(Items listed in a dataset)
* * * *
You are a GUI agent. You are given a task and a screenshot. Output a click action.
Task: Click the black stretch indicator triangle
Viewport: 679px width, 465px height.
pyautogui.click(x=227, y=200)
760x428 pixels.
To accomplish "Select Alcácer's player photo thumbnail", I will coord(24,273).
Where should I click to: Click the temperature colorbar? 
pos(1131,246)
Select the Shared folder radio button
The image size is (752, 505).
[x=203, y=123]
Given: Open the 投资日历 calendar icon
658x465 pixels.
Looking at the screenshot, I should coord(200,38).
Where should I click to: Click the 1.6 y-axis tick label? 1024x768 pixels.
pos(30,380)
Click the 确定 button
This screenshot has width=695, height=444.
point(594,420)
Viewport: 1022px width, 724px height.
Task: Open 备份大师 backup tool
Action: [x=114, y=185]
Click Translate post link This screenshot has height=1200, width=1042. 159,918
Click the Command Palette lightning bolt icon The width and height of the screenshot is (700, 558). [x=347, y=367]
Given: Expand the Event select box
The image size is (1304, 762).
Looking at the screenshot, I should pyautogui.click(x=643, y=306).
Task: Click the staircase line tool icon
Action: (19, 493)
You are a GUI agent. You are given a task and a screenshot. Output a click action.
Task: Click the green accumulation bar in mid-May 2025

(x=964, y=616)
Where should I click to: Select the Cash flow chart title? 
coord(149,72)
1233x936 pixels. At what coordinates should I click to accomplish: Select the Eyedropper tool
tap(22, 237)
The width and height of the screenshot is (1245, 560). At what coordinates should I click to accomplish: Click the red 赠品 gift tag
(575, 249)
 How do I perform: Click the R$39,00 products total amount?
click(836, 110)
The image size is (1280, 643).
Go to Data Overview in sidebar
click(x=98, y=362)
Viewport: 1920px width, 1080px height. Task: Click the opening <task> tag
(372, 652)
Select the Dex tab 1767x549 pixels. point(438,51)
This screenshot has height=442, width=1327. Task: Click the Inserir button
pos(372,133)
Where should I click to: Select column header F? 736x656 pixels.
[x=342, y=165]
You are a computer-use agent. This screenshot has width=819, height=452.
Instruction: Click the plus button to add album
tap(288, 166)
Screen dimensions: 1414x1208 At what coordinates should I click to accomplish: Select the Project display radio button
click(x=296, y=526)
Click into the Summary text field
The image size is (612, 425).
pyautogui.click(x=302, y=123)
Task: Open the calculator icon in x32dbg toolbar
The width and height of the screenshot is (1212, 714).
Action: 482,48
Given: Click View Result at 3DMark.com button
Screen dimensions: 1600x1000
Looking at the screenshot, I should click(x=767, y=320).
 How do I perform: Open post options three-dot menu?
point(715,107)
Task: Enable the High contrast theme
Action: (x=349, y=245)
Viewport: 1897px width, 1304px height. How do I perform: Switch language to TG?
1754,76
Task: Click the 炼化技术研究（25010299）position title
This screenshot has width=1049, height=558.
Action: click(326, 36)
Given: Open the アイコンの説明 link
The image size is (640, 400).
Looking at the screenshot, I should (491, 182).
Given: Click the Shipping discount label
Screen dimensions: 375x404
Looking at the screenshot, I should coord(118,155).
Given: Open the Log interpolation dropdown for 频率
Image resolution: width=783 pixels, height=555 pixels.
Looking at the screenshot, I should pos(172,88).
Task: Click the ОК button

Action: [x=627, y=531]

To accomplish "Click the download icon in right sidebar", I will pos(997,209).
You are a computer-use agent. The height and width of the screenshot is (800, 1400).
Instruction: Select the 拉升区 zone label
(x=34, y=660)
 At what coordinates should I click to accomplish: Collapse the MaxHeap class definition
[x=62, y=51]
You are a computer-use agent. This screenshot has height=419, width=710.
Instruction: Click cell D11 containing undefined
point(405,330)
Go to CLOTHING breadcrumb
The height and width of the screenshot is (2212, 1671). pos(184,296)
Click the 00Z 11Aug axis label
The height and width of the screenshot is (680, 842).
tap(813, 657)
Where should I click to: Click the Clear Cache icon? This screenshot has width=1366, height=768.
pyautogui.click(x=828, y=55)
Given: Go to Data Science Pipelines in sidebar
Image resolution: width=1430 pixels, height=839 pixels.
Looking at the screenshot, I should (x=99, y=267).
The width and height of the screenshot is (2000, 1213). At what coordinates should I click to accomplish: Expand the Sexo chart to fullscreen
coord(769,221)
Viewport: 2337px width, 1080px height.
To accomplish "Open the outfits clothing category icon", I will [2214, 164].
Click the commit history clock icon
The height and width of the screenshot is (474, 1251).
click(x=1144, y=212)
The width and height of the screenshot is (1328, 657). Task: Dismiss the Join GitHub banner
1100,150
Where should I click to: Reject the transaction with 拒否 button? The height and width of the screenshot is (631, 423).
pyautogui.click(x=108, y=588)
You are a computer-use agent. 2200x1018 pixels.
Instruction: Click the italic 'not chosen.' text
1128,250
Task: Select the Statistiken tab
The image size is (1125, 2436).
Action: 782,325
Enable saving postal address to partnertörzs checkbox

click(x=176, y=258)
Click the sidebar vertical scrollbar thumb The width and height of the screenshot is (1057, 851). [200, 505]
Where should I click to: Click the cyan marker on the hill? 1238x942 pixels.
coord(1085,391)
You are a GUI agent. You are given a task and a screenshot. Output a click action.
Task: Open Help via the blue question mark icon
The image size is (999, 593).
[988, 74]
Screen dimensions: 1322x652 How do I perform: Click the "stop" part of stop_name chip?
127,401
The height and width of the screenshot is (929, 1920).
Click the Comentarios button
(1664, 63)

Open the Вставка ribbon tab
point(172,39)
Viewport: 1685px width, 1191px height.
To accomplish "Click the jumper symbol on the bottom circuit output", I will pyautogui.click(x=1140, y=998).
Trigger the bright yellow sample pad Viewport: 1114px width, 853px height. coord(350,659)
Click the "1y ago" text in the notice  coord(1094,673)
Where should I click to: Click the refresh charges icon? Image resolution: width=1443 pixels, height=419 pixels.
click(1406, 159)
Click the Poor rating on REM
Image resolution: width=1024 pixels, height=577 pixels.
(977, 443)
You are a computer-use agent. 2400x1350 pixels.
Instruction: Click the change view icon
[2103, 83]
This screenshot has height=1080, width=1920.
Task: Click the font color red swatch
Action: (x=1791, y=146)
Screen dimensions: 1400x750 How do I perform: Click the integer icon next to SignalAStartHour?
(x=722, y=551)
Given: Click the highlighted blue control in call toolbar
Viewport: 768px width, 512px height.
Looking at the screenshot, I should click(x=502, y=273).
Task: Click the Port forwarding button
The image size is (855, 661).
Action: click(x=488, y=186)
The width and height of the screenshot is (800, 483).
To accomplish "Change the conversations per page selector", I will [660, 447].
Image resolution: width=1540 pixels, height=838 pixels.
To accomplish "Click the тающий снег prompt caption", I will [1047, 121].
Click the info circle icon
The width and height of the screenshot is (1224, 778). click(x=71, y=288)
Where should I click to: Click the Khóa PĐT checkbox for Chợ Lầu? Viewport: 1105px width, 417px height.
* * * *
WHAT TO WORK ON: An exact copy of the lines above, from the one containing "has width=819, height=452." through the one containing "Given: Click View Result at 3DMark.com button", is the whole of the answer.

ANSWER AREA:
You are a computer-use agent. This screenshot has width=819, height=452.
Instruction: Click the plus button to add album
tap(288, 166)
Screen dimensions: 1414x1208 At what coordinates should I click to accomplish: Select the Project display radio button
click(x=296, y=526)
Click into the Summary text field
The image size is (612, 425).
pyautogui.click(x=302, y=123)
Task: Open the calculator icon in x32dbg toolbar
The width and height of the screenshot is (1212, 714).
Action: 482,48
Given: Click View Result at 3DMark.com button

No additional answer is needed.